— Task data —
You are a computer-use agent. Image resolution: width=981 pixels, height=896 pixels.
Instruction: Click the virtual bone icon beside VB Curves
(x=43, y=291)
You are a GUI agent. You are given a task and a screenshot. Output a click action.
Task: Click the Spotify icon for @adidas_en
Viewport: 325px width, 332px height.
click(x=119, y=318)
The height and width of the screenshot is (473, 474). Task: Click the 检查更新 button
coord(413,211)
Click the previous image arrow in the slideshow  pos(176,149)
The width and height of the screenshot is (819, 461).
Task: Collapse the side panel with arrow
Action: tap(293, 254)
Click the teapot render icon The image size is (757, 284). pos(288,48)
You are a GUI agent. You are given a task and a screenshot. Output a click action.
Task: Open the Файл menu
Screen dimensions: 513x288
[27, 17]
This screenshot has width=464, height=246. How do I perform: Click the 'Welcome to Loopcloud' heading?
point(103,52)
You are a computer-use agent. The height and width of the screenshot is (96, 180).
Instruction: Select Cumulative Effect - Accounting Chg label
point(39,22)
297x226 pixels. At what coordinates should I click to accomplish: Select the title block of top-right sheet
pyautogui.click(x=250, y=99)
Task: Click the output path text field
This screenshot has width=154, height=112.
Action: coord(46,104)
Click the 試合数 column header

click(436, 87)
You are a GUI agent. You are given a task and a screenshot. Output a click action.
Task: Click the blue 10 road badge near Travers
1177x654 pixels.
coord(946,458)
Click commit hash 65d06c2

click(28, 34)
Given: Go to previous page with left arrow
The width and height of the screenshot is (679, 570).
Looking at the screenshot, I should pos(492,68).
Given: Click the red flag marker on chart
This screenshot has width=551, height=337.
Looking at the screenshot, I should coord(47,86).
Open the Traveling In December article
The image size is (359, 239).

— Assignment —
Among the lines above, find each one containing the string "size" and copy it.

— Written reply —
Click the teapot render icon The image size is (757, 284). pos(288,48)
The image size is (359, 239).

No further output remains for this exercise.